**Try it:**
Beginning with the line that holds "Given: Open the 妇儿男 category button" and ending with the last line below, please copy every line exactly, add nothing, and leave out the pictures.
===== Material to process
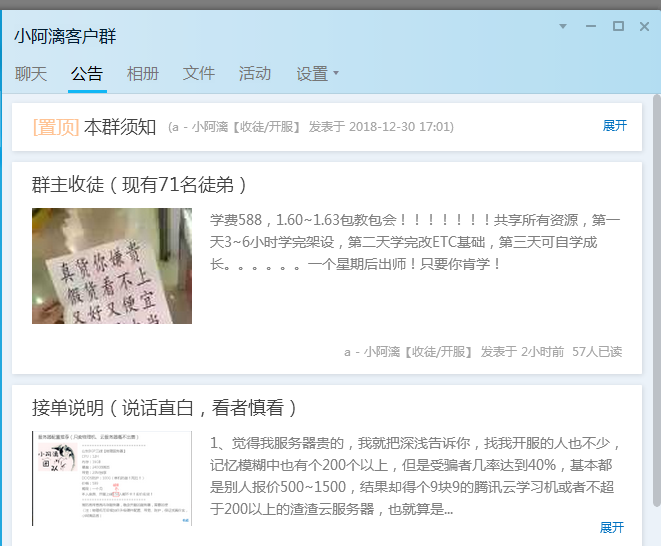Click the 57人已读 read count
The image size is (661, 546).
click(597, 352)
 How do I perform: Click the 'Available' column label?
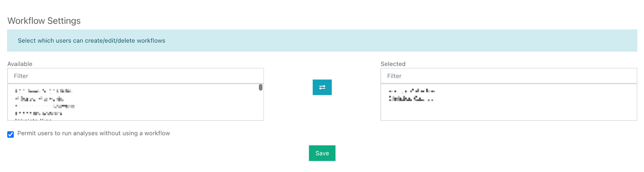pos(20,64)
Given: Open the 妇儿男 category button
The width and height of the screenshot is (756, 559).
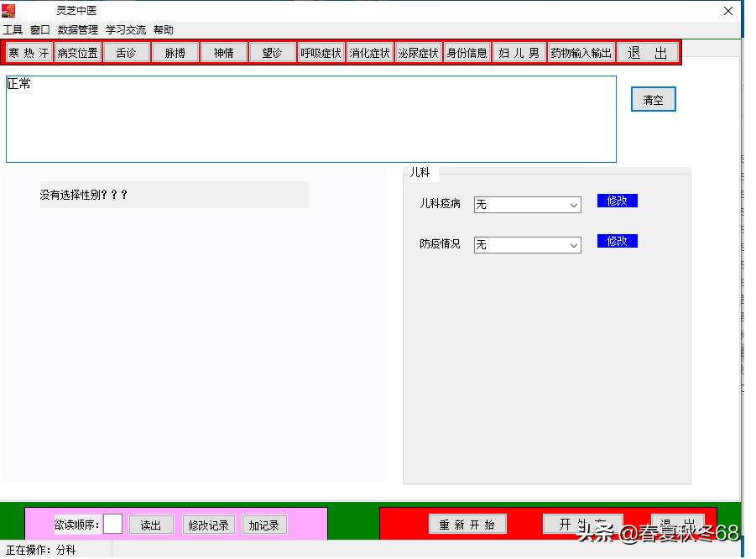Looking at the screenshot, I should pos(519,51).
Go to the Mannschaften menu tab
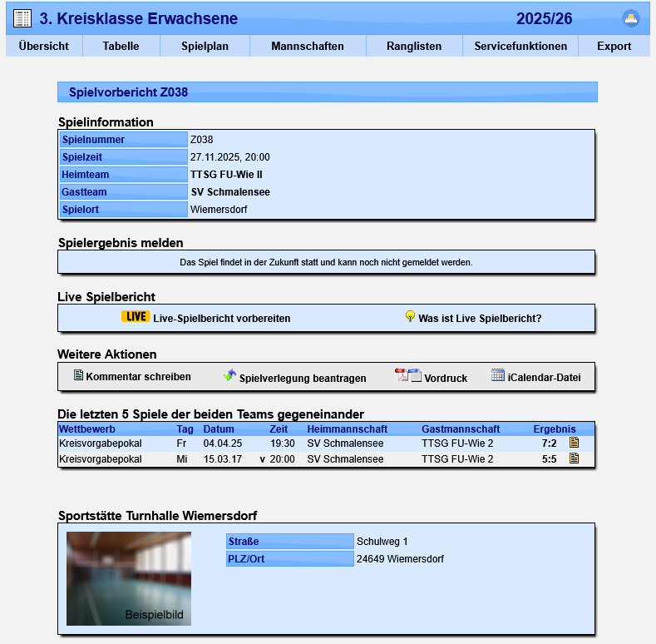Viewport: 656px width, 644px height. tap(307, 47)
==========
**Answer to this task:**
Given: Open the 妇儿男 category button
The width and height of the screenshot is (756, 559).
Looking at the screenshot, I should pos(519,51).
Go to the Mannschaften menu tab
Viewport: 656px width, 644px height. tap(307, 47)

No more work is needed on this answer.